-- Data section follows --

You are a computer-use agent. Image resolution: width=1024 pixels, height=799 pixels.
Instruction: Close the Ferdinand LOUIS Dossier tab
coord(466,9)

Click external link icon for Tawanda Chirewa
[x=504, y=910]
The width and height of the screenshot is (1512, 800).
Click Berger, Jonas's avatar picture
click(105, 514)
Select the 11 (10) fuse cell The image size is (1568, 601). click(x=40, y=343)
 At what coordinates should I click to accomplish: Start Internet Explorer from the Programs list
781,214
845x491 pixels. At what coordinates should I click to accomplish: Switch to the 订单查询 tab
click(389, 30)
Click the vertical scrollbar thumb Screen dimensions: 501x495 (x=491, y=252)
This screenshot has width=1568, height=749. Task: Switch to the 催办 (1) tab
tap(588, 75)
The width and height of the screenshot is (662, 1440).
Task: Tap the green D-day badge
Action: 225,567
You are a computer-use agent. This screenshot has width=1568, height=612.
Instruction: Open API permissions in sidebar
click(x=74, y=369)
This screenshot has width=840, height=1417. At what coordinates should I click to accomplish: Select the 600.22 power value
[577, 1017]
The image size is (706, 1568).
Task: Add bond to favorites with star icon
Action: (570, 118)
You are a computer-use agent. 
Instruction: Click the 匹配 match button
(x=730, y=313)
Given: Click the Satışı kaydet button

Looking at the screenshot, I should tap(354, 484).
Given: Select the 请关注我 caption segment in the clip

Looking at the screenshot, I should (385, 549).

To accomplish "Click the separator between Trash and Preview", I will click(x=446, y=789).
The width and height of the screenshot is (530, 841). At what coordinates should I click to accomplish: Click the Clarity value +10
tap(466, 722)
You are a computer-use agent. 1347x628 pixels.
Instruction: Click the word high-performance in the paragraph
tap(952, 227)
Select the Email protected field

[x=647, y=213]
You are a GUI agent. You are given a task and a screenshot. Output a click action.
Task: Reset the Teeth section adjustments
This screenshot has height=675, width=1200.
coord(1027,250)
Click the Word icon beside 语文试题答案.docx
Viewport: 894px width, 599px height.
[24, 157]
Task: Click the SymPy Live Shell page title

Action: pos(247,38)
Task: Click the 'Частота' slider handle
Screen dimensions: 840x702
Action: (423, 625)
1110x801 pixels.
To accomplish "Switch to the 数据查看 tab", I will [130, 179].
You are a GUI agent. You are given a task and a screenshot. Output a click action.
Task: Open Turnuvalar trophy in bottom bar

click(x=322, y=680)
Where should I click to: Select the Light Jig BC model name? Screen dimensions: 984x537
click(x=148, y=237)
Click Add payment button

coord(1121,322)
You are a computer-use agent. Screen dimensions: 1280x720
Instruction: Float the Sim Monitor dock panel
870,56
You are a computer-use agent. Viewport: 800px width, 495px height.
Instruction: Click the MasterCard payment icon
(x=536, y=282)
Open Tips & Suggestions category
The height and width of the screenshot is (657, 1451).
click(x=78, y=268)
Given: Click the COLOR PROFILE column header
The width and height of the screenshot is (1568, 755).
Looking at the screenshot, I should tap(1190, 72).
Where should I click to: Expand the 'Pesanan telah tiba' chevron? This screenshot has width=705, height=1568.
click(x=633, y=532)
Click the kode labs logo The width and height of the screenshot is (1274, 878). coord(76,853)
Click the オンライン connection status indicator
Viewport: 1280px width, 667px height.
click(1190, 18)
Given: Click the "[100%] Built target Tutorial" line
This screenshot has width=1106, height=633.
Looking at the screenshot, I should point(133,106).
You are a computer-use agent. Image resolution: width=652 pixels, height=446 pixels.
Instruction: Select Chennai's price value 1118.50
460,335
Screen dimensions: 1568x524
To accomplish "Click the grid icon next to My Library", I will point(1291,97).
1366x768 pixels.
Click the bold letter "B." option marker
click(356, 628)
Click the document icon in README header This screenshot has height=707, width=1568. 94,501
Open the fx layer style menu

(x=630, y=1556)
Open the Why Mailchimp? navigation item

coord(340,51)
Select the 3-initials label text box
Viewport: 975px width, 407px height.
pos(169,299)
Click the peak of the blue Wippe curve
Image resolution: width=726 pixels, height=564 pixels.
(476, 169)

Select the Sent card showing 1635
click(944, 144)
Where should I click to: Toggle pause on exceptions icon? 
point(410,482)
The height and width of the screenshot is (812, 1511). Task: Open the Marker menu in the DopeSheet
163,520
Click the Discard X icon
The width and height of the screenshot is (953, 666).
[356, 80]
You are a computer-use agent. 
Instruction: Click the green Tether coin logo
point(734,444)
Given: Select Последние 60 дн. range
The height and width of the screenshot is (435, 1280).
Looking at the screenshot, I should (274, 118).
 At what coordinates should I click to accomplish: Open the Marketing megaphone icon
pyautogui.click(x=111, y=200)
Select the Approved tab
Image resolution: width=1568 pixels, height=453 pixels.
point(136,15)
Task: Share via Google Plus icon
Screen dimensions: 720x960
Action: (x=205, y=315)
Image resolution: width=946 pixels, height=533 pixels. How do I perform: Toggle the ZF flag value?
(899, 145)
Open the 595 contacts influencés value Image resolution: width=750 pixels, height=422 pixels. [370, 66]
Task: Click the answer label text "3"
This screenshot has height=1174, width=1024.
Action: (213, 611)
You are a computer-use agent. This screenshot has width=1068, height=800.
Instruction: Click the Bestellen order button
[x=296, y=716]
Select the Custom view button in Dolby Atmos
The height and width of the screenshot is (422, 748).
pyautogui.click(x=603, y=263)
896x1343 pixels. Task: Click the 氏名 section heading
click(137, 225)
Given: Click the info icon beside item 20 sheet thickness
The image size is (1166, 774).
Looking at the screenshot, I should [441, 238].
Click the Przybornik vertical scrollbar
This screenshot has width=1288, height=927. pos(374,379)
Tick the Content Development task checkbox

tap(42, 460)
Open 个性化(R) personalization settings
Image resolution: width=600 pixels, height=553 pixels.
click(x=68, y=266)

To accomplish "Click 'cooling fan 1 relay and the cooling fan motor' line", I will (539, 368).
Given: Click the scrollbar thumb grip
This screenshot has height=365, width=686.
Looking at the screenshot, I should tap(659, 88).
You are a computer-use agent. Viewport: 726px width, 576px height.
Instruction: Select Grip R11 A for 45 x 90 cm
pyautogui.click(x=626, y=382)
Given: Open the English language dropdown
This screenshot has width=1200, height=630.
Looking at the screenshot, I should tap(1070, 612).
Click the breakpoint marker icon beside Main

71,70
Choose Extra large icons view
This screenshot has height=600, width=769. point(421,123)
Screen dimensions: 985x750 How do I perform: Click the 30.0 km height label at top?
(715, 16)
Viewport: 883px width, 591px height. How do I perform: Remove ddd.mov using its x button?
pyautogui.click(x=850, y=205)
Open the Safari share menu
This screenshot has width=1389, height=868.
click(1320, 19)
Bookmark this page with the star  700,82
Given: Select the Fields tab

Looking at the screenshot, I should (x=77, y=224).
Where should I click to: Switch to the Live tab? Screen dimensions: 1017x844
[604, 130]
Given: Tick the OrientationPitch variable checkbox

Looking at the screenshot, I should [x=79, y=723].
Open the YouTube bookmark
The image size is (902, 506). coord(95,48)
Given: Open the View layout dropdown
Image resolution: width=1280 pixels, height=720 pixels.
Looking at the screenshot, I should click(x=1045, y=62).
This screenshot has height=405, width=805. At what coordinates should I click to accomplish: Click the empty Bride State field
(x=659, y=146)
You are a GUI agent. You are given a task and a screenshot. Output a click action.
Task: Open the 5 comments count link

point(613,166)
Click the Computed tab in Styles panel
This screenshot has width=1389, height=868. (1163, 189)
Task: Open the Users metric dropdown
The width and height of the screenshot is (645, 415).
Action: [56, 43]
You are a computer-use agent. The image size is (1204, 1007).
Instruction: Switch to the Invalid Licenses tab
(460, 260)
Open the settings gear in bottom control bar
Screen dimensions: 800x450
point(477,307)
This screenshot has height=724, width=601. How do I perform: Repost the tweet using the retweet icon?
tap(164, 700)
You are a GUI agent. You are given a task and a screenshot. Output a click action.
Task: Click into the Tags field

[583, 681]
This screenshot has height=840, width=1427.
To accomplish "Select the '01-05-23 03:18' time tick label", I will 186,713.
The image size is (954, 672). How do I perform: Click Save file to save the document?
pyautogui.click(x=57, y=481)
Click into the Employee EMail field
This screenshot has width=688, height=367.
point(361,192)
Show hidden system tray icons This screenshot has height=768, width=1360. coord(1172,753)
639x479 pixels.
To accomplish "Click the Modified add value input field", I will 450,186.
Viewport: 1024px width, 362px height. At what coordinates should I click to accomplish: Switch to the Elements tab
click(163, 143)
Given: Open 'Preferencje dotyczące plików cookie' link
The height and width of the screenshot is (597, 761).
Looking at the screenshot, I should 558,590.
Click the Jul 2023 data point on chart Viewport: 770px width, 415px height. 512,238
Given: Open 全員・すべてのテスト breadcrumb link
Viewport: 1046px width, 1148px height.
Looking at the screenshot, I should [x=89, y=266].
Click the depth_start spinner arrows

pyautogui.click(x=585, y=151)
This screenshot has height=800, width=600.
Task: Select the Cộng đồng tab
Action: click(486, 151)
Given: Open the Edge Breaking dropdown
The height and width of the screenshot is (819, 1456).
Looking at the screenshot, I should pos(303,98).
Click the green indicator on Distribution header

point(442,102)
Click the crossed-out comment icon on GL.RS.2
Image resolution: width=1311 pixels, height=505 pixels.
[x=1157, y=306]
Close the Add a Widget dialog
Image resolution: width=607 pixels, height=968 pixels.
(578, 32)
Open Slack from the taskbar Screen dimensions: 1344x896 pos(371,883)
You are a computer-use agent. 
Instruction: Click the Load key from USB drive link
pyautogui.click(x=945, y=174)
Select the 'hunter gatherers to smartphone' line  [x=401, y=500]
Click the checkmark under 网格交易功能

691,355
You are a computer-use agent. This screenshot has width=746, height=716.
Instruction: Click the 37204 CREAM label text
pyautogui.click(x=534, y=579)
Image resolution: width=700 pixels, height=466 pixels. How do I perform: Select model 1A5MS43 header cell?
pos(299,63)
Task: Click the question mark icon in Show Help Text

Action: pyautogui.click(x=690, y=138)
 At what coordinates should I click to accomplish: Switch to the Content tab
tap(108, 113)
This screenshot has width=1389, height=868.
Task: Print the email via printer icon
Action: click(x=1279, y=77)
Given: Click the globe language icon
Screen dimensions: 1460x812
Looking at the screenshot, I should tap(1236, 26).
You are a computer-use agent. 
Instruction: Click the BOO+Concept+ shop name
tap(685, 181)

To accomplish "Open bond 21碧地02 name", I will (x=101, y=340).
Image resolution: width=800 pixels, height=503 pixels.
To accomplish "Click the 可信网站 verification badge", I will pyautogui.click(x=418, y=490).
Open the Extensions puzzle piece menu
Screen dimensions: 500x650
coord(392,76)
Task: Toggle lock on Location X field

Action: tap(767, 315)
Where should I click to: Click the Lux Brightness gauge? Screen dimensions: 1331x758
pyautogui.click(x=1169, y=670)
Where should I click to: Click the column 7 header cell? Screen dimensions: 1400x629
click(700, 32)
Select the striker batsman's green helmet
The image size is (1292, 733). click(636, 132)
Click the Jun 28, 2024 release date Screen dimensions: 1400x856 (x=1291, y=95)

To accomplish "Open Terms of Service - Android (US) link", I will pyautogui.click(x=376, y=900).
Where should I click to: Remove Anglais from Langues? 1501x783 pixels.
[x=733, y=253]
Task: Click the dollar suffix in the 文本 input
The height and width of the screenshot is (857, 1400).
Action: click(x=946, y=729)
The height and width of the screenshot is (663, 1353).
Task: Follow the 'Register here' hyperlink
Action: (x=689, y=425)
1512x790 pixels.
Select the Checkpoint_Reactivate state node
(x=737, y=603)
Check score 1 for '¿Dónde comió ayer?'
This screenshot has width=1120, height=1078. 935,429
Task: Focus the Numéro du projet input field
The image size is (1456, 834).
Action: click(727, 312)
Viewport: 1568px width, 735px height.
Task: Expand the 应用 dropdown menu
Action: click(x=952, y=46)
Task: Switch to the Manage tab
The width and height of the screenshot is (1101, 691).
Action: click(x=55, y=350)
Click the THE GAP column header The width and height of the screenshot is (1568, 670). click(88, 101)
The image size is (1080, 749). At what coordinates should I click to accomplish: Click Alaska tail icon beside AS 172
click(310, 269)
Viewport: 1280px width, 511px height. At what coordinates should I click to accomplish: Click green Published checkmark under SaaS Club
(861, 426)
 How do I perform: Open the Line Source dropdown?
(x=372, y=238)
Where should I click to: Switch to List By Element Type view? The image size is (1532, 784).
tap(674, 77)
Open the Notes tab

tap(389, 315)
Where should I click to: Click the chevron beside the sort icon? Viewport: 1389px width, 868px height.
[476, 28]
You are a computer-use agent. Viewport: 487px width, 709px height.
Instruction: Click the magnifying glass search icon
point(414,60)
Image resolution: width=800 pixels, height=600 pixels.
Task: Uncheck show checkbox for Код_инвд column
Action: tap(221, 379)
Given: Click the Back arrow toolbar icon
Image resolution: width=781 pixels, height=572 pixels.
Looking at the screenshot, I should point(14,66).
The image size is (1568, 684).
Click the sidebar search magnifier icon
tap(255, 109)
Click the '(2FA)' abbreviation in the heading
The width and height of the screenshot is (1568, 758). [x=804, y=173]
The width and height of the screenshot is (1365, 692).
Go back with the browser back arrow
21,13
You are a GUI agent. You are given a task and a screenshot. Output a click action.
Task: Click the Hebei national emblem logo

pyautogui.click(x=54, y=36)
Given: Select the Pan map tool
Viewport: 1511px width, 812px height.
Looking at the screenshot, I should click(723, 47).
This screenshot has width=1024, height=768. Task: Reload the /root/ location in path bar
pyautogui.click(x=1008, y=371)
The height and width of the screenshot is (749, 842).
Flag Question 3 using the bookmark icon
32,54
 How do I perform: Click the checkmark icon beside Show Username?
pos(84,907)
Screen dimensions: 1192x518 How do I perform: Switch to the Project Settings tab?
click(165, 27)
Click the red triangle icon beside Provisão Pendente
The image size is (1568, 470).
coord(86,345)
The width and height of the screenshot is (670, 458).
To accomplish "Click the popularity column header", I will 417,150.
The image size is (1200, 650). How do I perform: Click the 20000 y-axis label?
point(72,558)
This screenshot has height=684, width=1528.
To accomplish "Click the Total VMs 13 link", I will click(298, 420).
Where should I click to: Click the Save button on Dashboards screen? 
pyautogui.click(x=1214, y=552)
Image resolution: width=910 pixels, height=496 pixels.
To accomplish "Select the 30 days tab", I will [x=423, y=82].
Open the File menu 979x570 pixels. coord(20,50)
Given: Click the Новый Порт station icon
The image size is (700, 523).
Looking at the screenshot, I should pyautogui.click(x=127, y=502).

-- Data section concluded --

* Required action
Would you filter the entries above and keep each line that has the word "input"?

* Output of the task
To accomplish "Click the Modified add value input field", I will 450,186.
Task: Click the dollar suffix in the 文本 input
Task: Focus the Numéro du projet input field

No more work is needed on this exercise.